### TASK
The lines to repeat are those below from the one containing "Task: Expand the Источник filter dropdown" down to the one containing "Task: Expand refresh", both included; reproduce them exactly and nothing else.

[Extracted data entries]
-- Opening Marker --

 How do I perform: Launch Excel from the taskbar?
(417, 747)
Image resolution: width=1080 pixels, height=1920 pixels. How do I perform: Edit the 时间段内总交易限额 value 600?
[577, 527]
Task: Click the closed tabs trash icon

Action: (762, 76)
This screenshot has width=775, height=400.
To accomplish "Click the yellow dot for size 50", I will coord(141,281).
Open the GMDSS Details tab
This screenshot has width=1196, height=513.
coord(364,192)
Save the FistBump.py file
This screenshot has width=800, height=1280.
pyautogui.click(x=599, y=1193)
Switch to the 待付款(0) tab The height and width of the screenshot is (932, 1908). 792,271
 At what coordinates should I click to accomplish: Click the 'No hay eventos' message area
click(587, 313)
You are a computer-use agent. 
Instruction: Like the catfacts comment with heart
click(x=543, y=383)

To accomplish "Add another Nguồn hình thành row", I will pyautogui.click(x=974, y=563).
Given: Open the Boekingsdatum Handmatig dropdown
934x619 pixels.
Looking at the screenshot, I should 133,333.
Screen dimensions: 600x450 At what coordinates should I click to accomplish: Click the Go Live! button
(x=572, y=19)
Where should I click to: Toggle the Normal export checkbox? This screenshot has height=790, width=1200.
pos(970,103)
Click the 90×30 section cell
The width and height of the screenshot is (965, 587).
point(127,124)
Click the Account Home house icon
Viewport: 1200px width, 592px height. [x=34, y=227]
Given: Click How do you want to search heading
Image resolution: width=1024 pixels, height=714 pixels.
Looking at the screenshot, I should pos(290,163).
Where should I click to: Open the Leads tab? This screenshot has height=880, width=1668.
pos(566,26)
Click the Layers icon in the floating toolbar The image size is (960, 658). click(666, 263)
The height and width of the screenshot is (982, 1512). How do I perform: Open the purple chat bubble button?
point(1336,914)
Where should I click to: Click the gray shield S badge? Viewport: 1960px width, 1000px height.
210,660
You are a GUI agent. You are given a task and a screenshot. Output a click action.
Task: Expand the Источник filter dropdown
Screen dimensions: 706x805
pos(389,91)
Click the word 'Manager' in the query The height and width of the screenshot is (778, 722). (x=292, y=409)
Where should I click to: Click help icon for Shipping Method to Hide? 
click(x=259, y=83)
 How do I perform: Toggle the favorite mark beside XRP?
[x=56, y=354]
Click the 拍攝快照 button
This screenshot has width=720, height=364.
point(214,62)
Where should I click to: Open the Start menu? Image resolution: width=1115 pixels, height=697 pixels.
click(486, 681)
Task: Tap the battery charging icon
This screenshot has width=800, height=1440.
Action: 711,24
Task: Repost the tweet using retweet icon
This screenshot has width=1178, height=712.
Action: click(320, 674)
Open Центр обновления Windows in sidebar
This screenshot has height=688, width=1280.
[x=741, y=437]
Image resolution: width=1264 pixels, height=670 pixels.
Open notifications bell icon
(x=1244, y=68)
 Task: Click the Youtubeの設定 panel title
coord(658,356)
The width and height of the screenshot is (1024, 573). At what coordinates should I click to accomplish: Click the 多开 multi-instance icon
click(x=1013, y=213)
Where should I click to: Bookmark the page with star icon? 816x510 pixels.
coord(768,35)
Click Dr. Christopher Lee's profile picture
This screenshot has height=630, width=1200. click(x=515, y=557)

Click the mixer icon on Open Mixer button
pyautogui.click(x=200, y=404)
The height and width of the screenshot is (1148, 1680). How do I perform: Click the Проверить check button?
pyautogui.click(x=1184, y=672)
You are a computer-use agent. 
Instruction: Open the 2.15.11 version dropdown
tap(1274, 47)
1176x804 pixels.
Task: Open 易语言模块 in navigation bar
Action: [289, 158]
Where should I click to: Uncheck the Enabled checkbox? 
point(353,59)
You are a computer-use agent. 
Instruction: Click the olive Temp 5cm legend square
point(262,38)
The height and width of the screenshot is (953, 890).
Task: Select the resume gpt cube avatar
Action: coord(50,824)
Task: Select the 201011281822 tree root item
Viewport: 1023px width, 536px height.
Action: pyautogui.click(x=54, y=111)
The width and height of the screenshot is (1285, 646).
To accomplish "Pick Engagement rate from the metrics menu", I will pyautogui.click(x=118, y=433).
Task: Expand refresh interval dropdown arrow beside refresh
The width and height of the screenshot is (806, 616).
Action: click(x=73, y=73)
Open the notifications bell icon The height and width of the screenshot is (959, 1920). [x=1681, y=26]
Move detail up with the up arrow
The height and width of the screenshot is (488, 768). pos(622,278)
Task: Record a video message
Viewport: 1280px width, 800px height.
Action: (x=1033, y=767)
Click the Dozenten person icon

-- Closing Marker --

### TASK OUTPUT
Task: Expand the Источник filter dropdown
Screen dimensions: 706x805
pos(389,91)
Click the word 'Manager' in the query The height and width of the screenshot is (778, 722). (x=292, y=409)
Where should I click to: Click help icon for Shipping Method to Hide? 
click(x=259, y=83)
 How do I perform: Toggle the favorite mark beside XRP?
[x=56, y=354]
Click the 拍攝快照 button
This screenshot has width=720, height=364.
point(214,62)
Where should I click to: Open the Start menu? Image resolution: width=1115 pixels, height=697 pixels.
click(486, 681)
Task: Tap the battery charging icon
This screenshot has width=800, height=1440.
Action: 711,24
Task: Repost the tweet using retweet icon
This screenshot has width=1178, height=712.
Action: click(320, 674)
Open Центр обновления Windows in sidebar
This screenshot has height=688, width=1280.
[x=741, y=437]
Image resolution: width=1264 pixels, height=670 pixels.
Open notifications bell icon
(x=1244, y=68)
 Task: Click the Youtubeの設定 panel title
coord(658,356)
The width and height of the screenshot is (1024, 573). At what coordinates should I click to accomplish: Click the 多开 multi-instance icon
click(x=1013, y=213)
Where should I click to: Bookmark the page with star icon? 816x510 pixels.
coord(768,35)
Click Dr. Christopher Lee's profile picture
This screenshot has height=630, width=1200. click(x=515, y=557)

Click the mixer icon on Open Mixer button
pyautogui.click(x=200, y=404)
The height and width of the screenshot is (1148, 1680). How do I perform: Click the Проверить check button?
pyautogui.click(x=1184, y=672)
You are a computer-use agent. 
Instruction: Open the 2.15.11 version dropdown
tap(1274, 47)
1176x804 pixels.
Task: Open 易语言模块 in navigation bar
Action: [289, 158]
Where should I click to: Uncheck the Enabled checkbox? 
point(353,59)
You are a computer-use agent. 
Instruction: Click the olive Temp 5cm legend square
point(262,38)
The height and width of the screenshot is (953, 890).
Task: Select the resume gpt cube avatar
Action: coord(50,824)
Task: Select the 201011281822 tree root item
Viewport: 1023px width, 536px height.
Action: pyautogui.click(x=54, y=111)
The width and height of the screenshot is (1285, 646).
To accomplish "Pick Engagement rate from the metrics menu", I will pyautogui.click(x=118, y=433).
Task: Expand refresh interval dropdown arrow beside refresh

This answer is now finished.